The total equates to an annual sales rate of 14.3 million vehicles compared with a pace of 13.3 million units a year earlier and 14.9 million units in September. Carmakers affirmed their forecasts for full-year American sales of 14.5 million to 14.7 million vehicles. Last year's volume totaled 12.8 million units.

Hurricane Sandy which damaged East Coast dealerships and kept consumers at home curbed U.S. sales by 30,000 vehicles in the final days of October, estimates online auto data provider Edmunds.com.

Domestic automakers boosted volume 4% to 486,200 vehicles in October, led again by Chrysler, whose sales rose 9% to 122,500 units. Demand grew 5% to 195,800 units at General Motors and was virtually unchanged at 167,900 units at Ford.

Asian companies hiked U.S. sales 8% to 485,400 vehicles last month. Group volume advanced 15% to 155,200 units at Toyota and 9% to 107,000 units at Honda. Nissan, whose sales slid 3% to 79,700 units, was the only major carmaker to post a decline.

Hyundai demand fell 4% to 50,300 vehicles. Kia posted a 13% increase to an October best of 42,500 units.

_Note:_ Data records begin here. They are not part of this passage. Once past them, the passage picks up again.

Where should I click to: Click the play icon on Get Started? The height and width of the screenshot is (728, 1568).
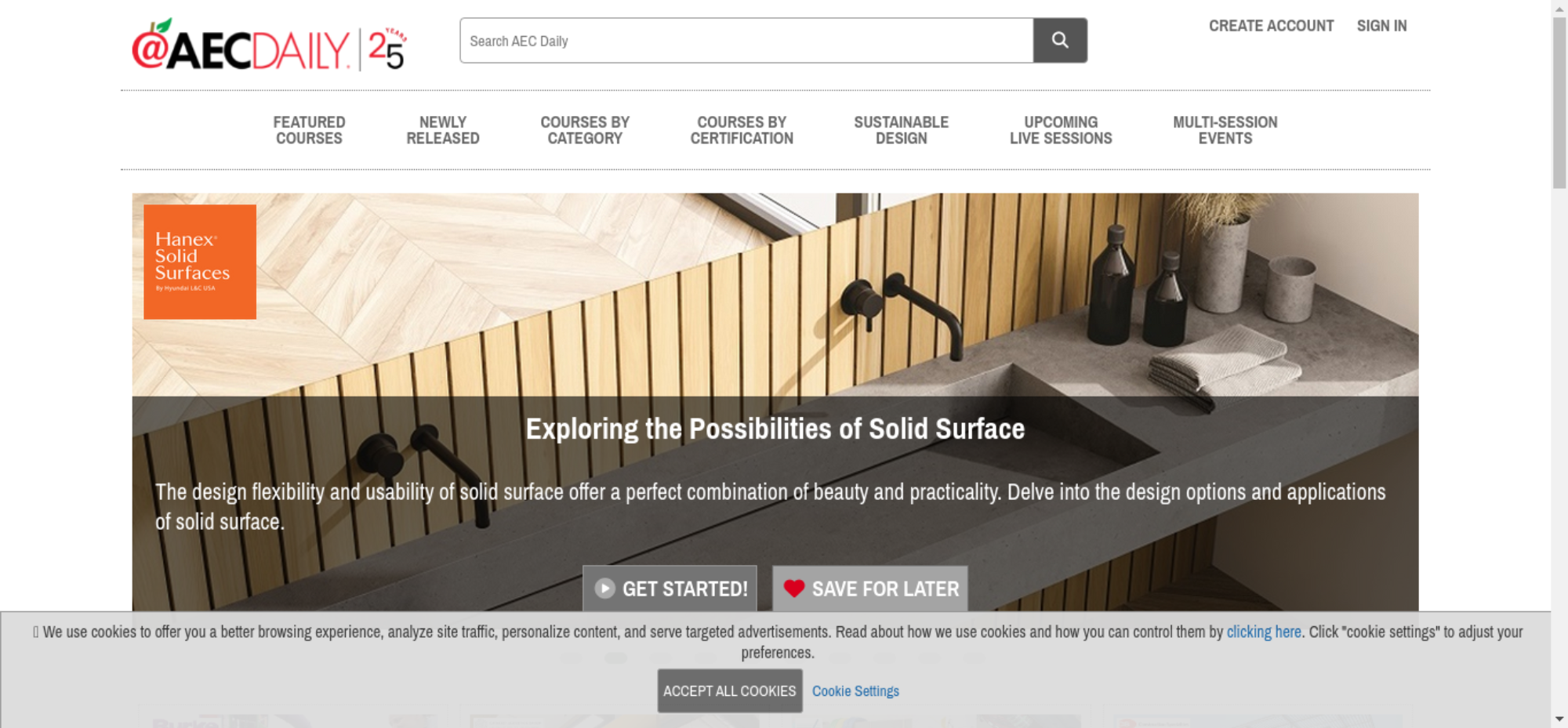[604, 589]
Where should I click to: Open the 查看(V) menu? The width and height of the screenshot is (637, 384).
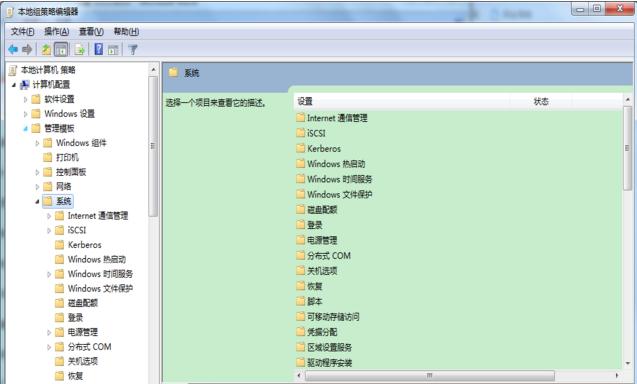click(91, 32)
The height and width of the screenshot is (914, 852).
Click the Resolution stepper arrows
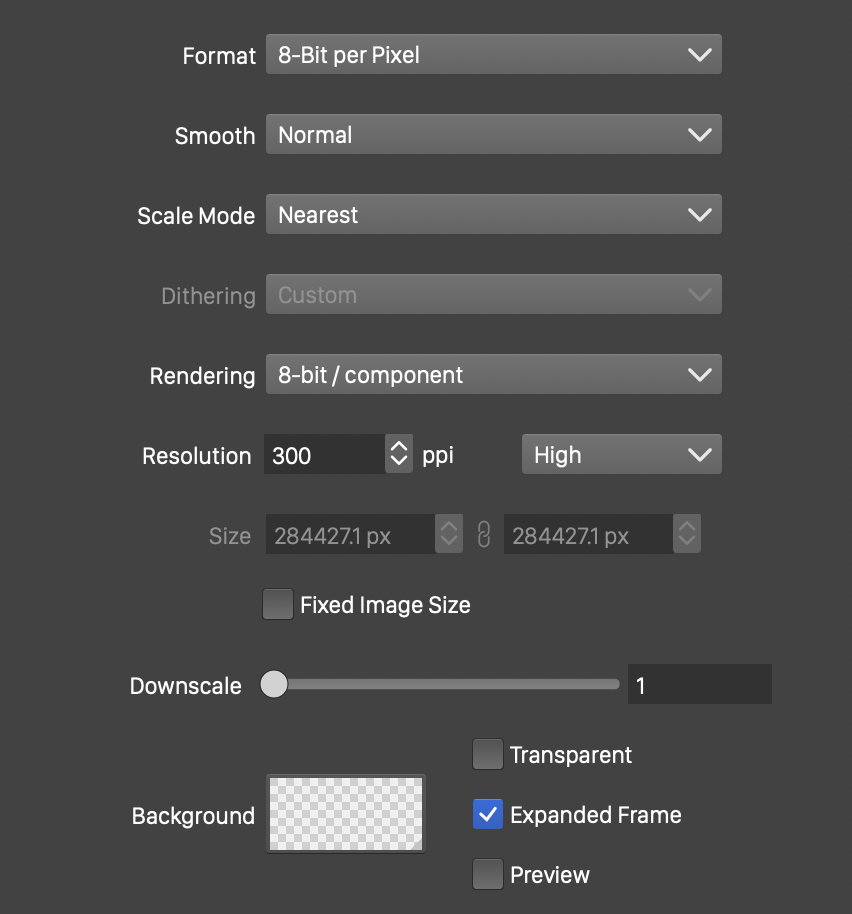point(399,455)
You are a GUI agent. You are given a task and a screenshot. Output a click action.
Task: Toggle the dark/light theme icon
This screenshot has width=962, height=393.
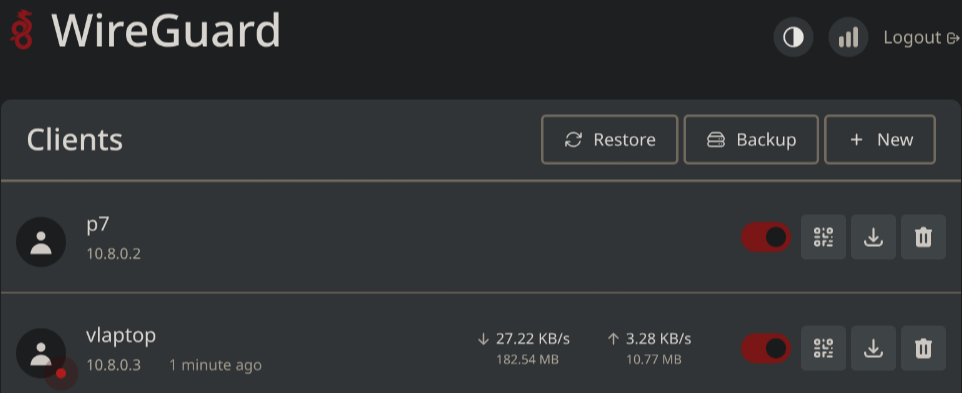click(793, 37)
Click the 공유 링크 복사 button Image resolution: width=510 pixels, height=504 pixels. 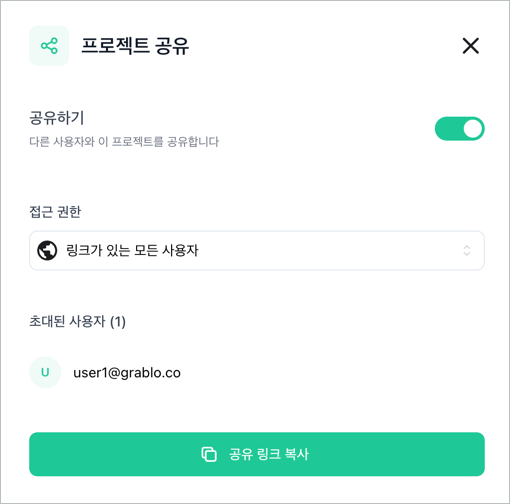257,454
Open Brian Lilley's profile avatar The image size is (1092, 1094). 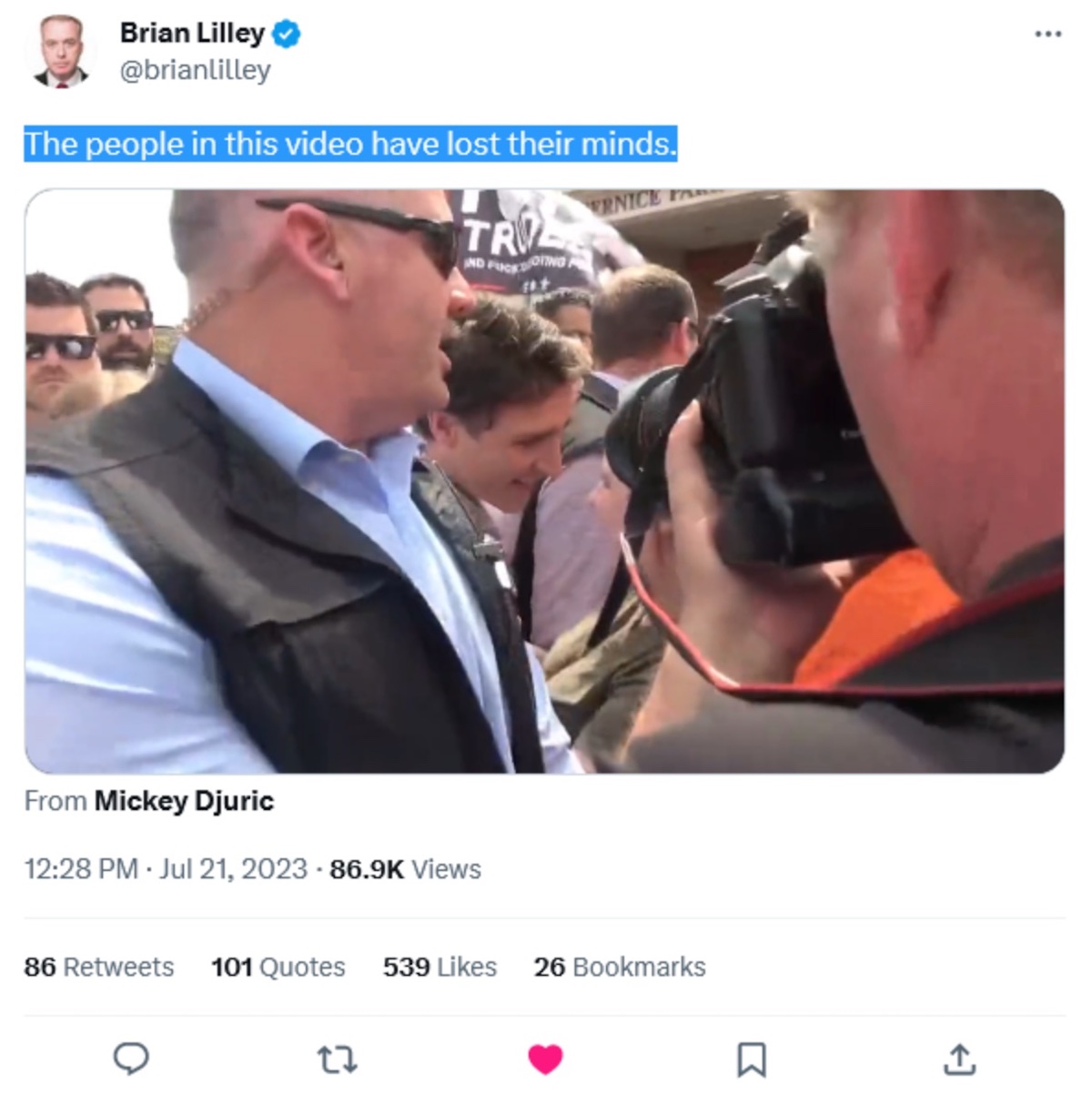pyautogui.click(x=61, y=50)
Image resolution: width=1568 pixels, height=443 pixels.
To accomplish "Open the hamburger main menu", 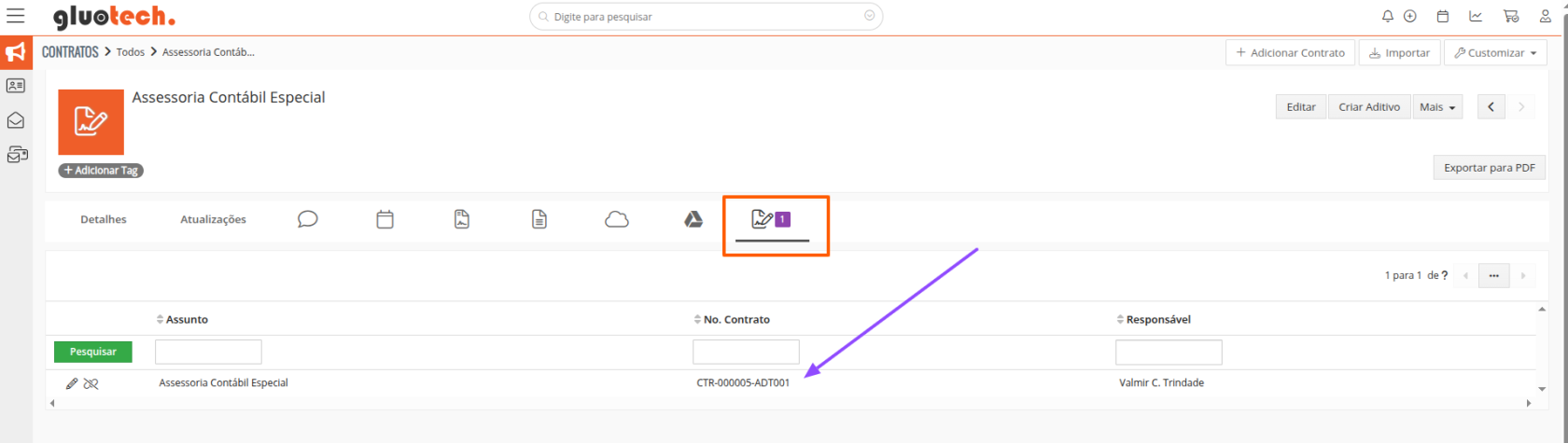I will point(16,16).
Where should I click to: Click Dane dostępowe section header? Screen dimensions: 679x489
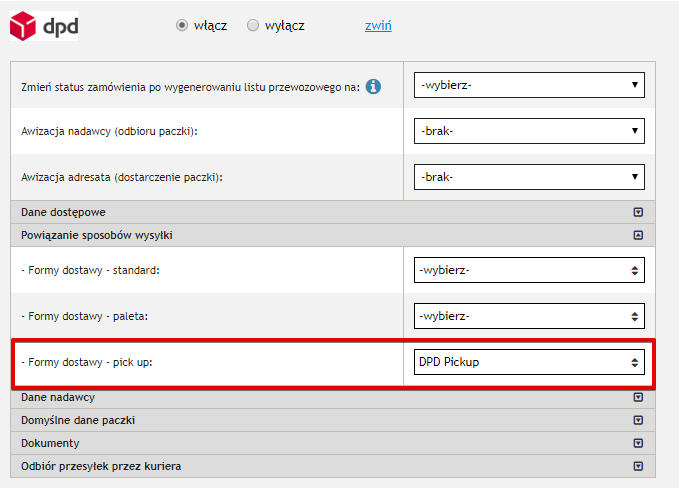(64, 212)
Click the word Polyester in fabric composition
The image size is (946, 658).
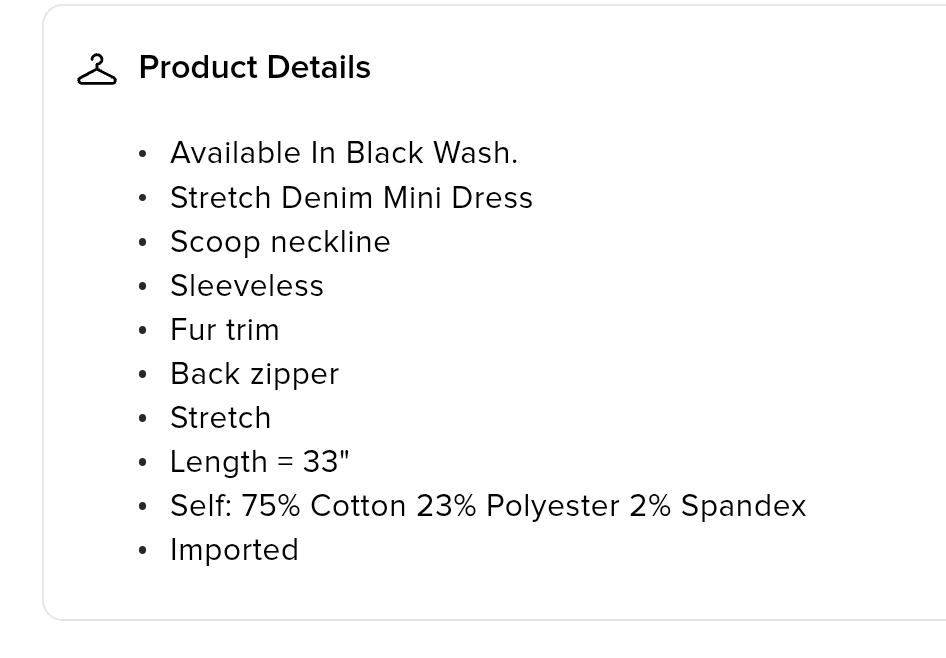553,506
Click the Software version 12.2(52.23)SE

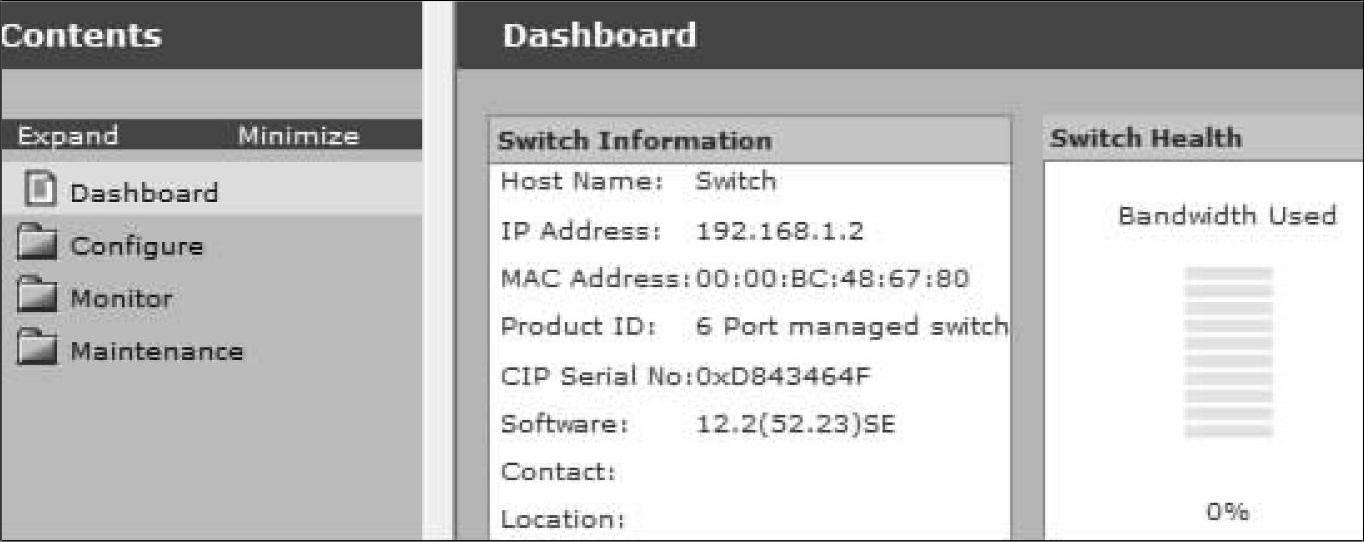click(x=795, y=425)
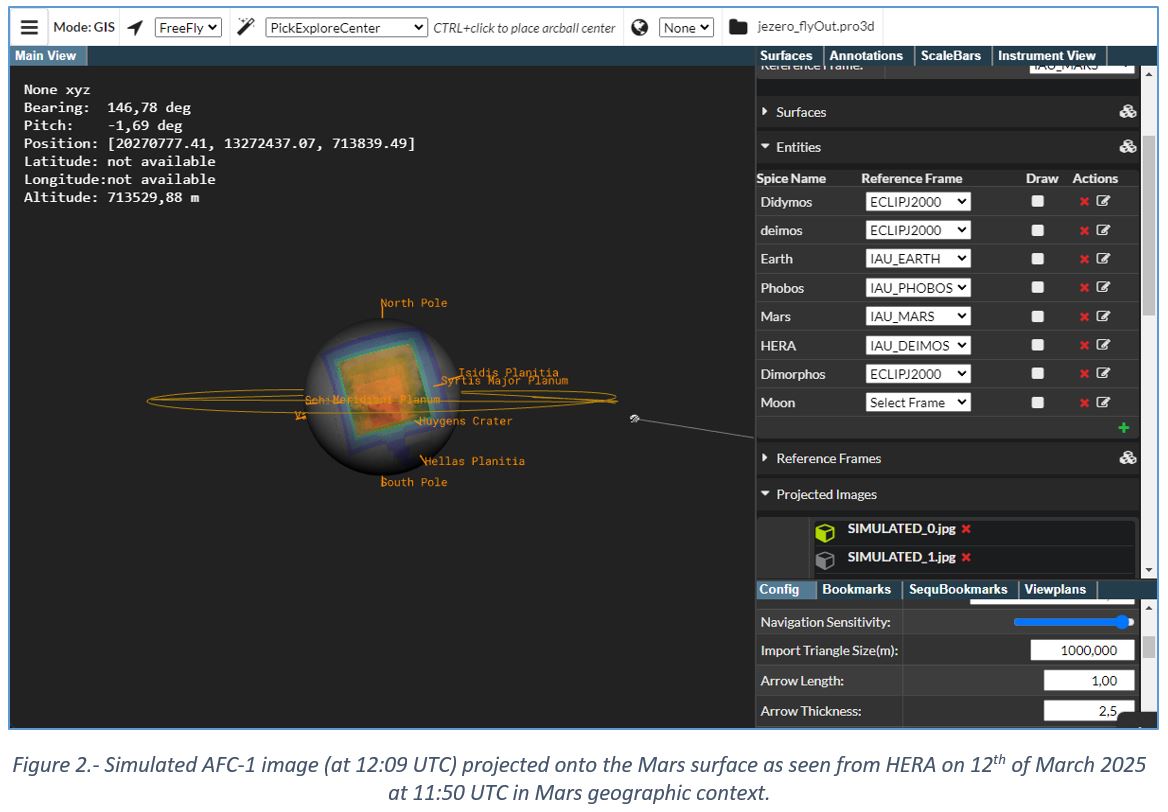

European carmakers reported the biggest percentage gains in October. They boosted sales 15% year over year to 120,600 vehicles, paced by Volkswagen Group (+20% to 46,300 units). The VW brand (+22% to 34,300 units) had its best October since 1972.

The BMW brand (+21% to 26,500 units) outsold Mercedes-Benz Cars (+6% to 25,600 units). BMW has narrowed Mercedes' cumulative lead in American luxury sales this year to 2,800 vehicles from a 5,300-unit gap last month.

The Detroit Three posted double-digit gains in light-truck volume in October the first time since June that growth in demand for their trucks was stronger than for passenger cars.

But industrywide, car sales jumped 13% to 544,300 units last month, and truck volume rose 2% to 547,900 units. The fastest-gaining segment was small cars, which surged 32% surge to 211,600 units. Demand for fullsize pickup trucks rose 10% to 144,700 units. But sales were flat at 322,800 units for SUVs and crossover vehicles of all sizes.